Copy exactly the lines starting at the one that contains "Expand the dropdown" and running through the end of the material below. Exclude any pictures.

### The data

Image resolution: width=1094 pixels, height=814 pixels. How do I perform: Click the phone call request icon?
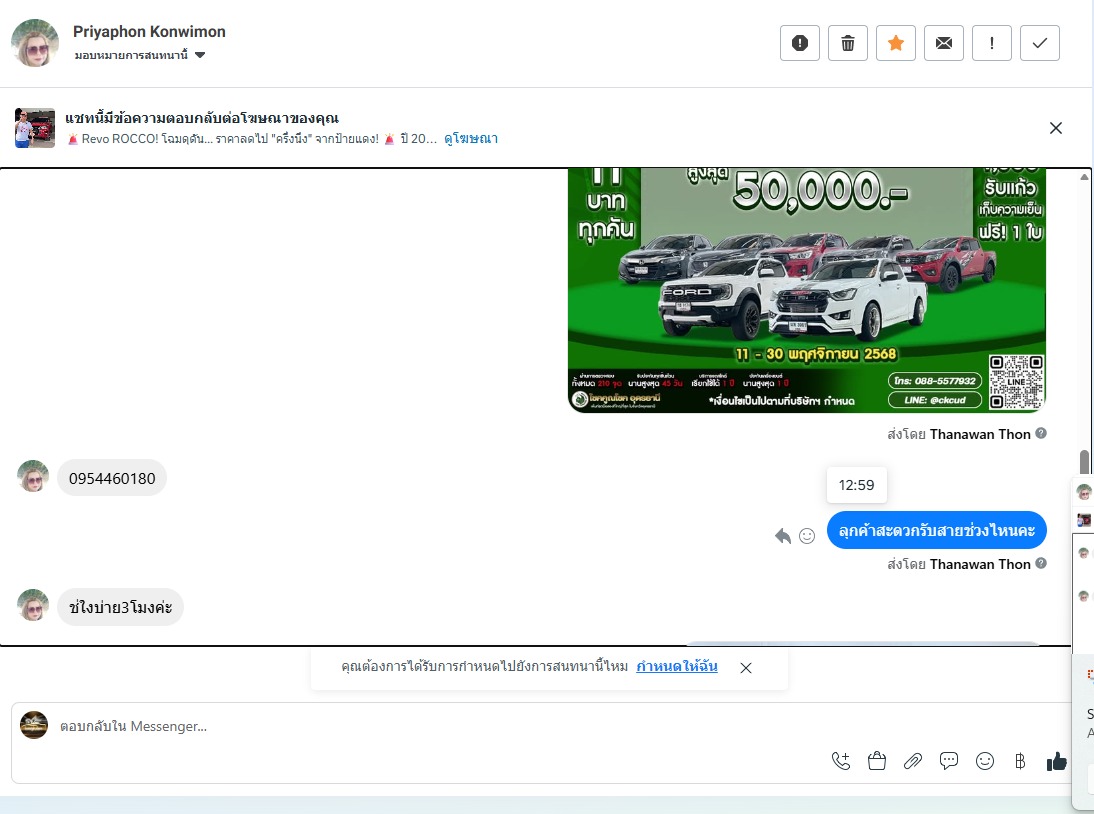(x=841, y=762)
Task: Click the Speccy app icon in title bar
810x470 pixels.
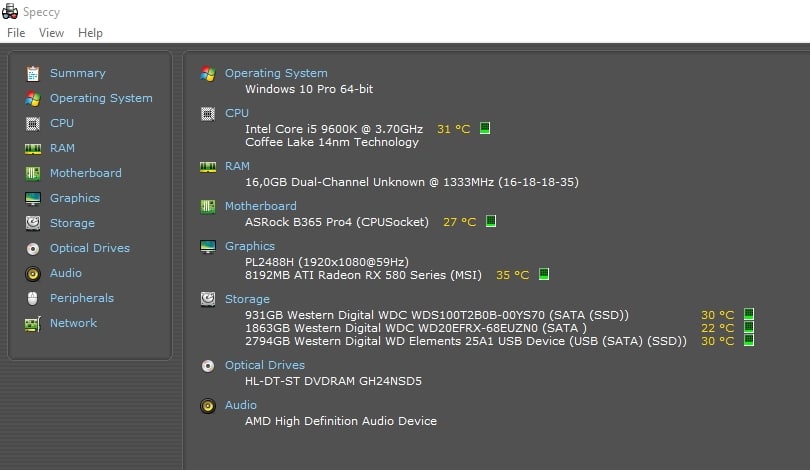Action: [10, 11]
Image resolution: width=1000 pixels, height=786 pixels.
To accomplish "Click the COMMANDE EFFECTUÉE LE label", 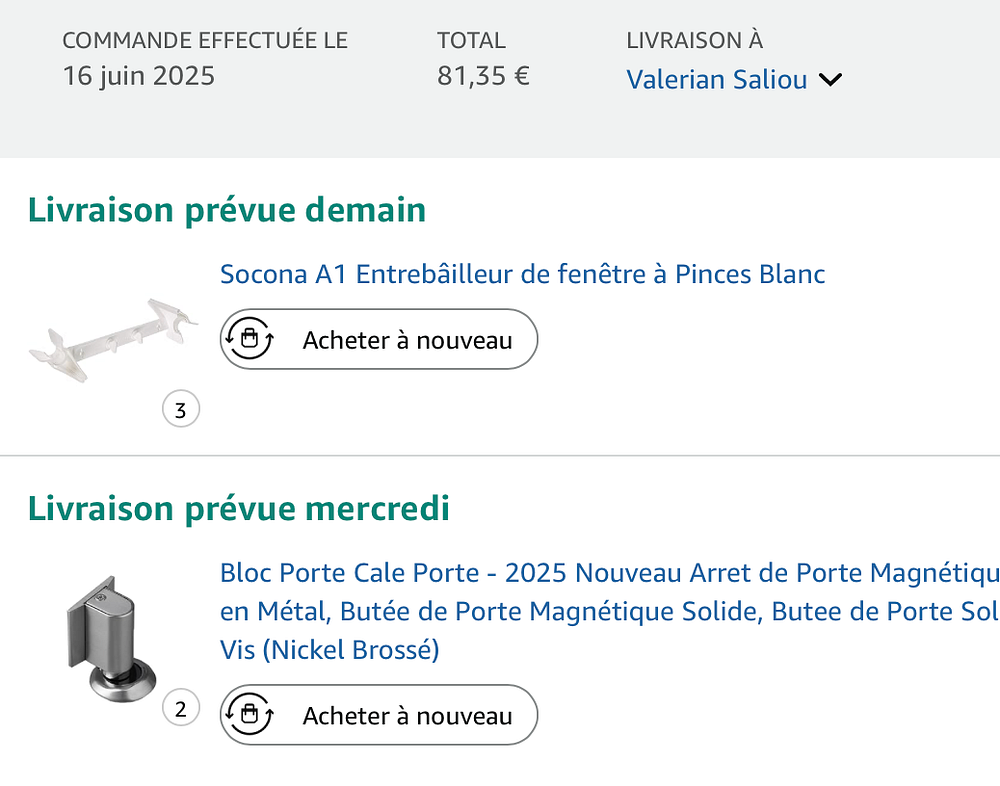I will click(205, 41).
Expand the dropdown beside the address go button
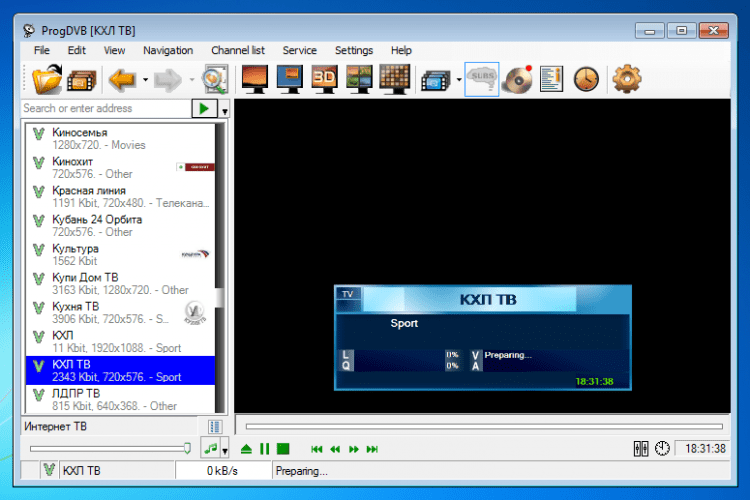Image resolution: width=750 pixels, height=500 pixels. click(225, 109)
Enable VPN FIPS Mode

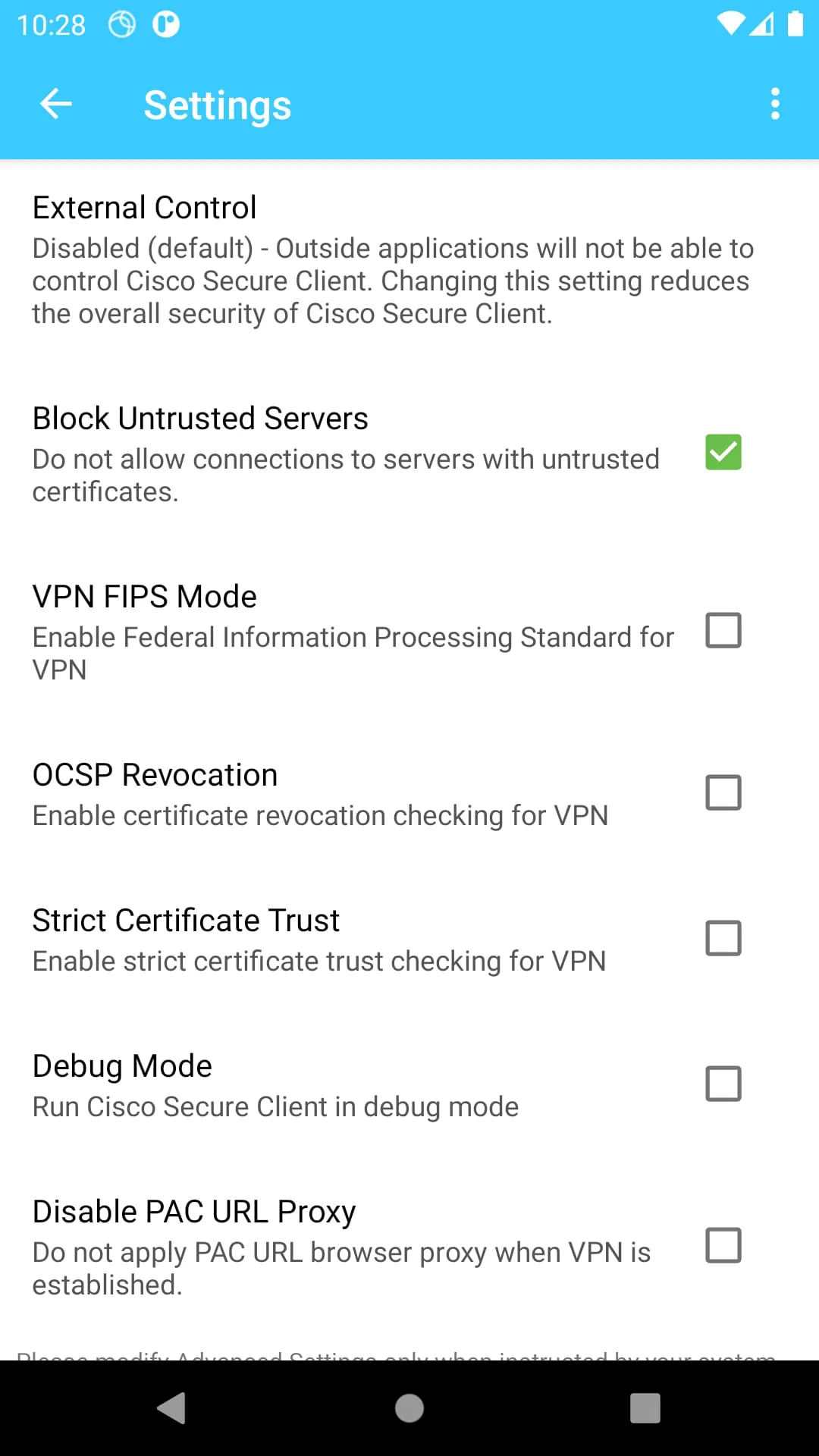[x=723, y=630]
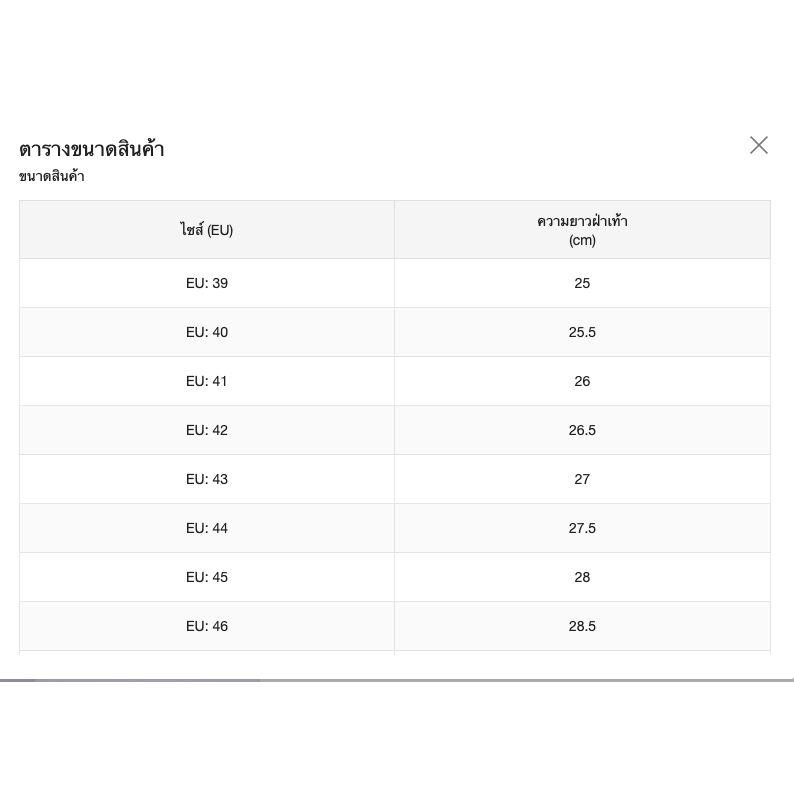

######

Result below -
Expand the dropdown beside the address go button
Image resolution: width=750 pixels, height=500 pixels. click(225, 109)
Enable VPN FIPS Mode

[x=723, y=630]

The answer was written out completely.